Materials and Methods:

Forty-five female rats at 3 months of age, weighing 150-200 g were used in the study. They were placed in individual cages and adapted to food and environment for 10 days. On the 11th day, after the animals were adapted for 10 days, the animals were randomly divided into five treatment groups (n = 9): Sham operation group (SH); ovariohysterectomized (OVX) group with no treatment; OVX with treatment Apis dorsata 1 g/kg BW (AD-1); OVX with treatment A. dorsata 2 g/kg BW (AD-2); and OVX with treatment A. dorsata 4 g/kg BW (AD-3). Furthermore, those nine rats in each treatment group were divided into three groups. Three of them were observed at months 1st, 2nd, and 3rd so that in each observation taken three rats in each treatment group. At the end of the study, the rats were euthanized and necropsy for taking their second femoral bone, i.e. dexter region for examining their bone impact strength, while the sinister region was used for measure the cortical thickness of the femoral diaphysis and examining their bone microarchitecture using SEM analysis.

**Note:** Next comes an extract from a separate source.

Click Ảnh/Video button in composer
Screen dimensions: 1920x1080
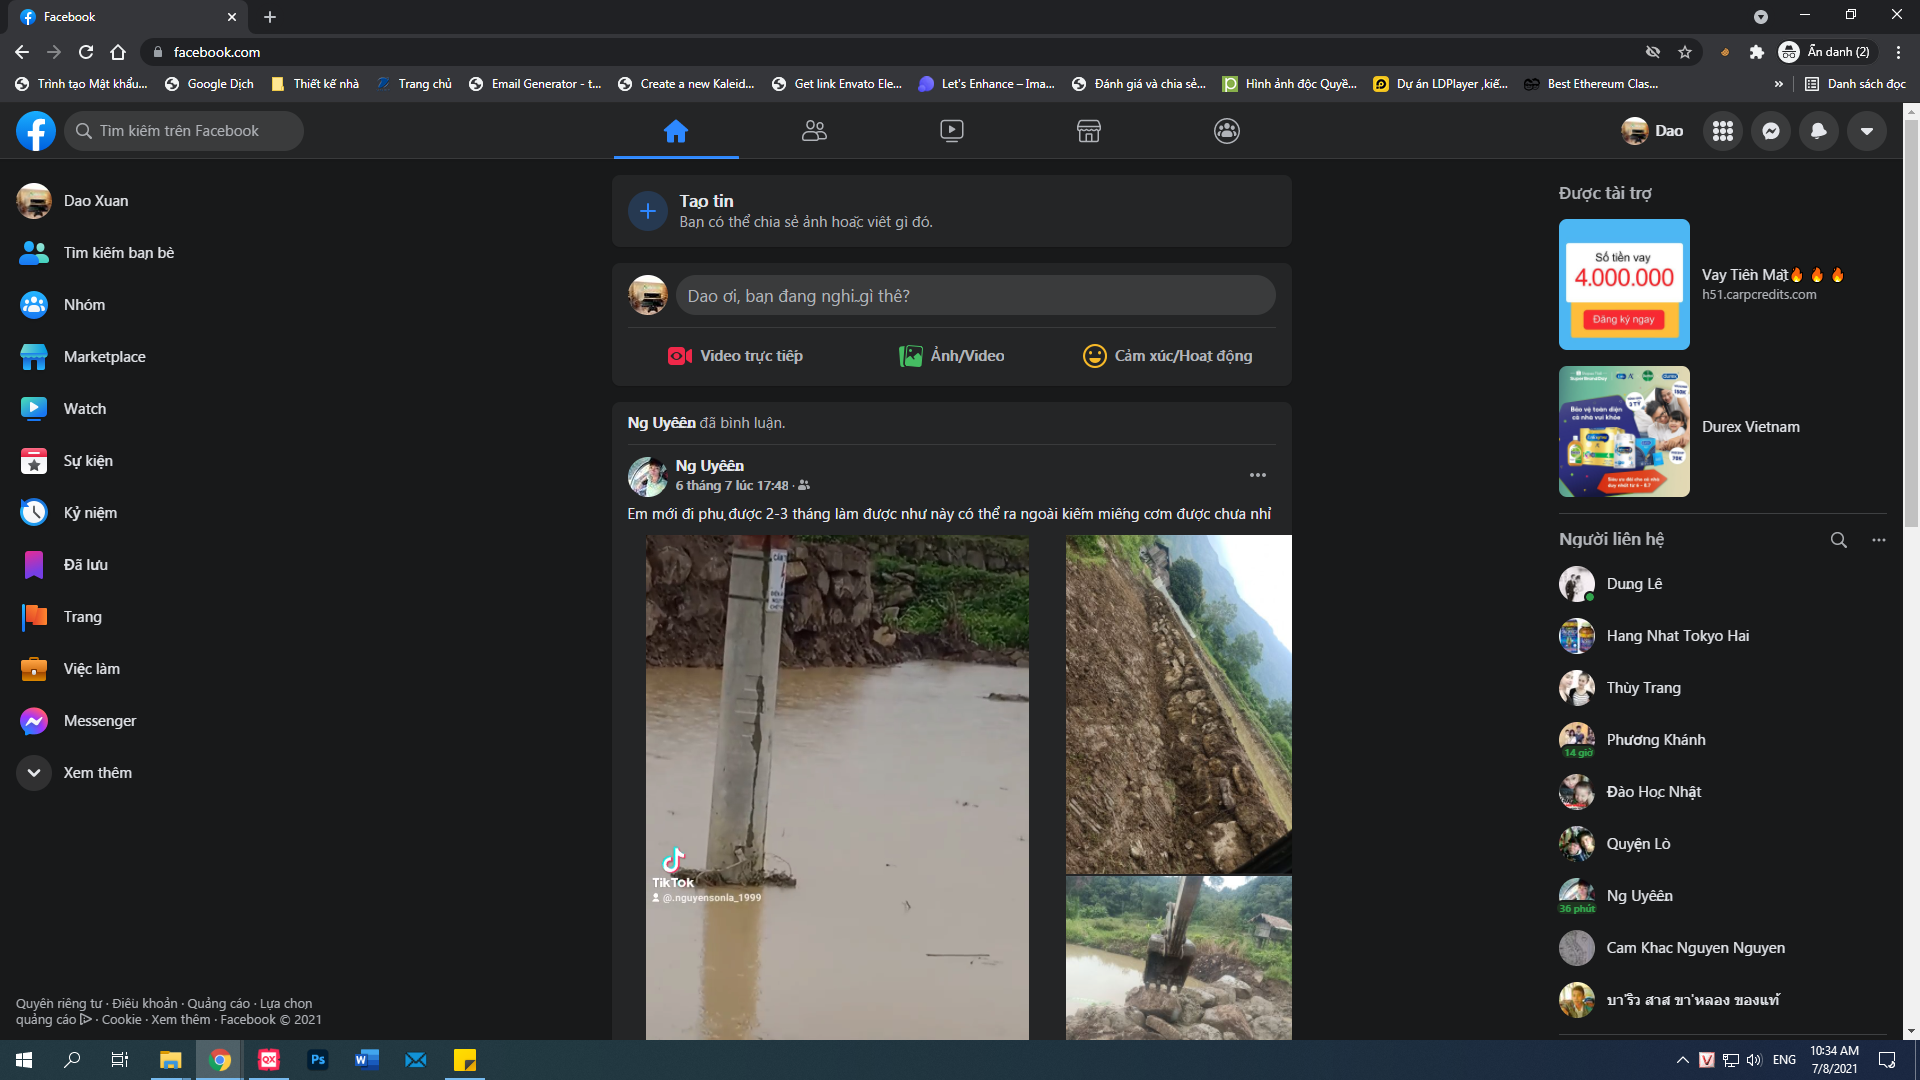(951, 356)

Based on results of the ANOVA test, the cortical thickness measurements of femoral diaphyseal can be seen that from month 1 to month 3 the lowest result was found in the group of rats that were OVX-I. Meanwhile, the highest result was found in the group of rats that were not OVX (SH-III). It was significantly different from the other treatment groups (p < 0.05). The groups of rats were OVX with honey supplementation at doses of 2 g/kg BW had shown an increasing pattern in the cortical bone thickness from month 1 to month 3. Even on the observation of the 3rd month, the cortical bone thickness in the AD-2 (AD-2-III) group was not significantly different (p > 0.05) from that in the group of rats was not OVX in month 1 (SH-I). The results of the bone impact strength measurement from month 1 to month 3 indicated that the groups of rats were OVX without the administration of honey supplements had the lowest value. The highest bone impact strength was found in the group of rats that was not OVX, but not significantly different (p > 0.05) with the groups of rats that were OVX administered honey supplement with a dose of 2 g/kg BW (AD-2) and 4 g/kg BW (AD-3).


The supplement of honey A. dorsata at doses of 2 g/kg BW in the group of rats was that OVX can inhibit the decreasing of the cortical bone thickness and repair damage in microarchitecture to generate bone impact strength. As a result, bones are not easily broken.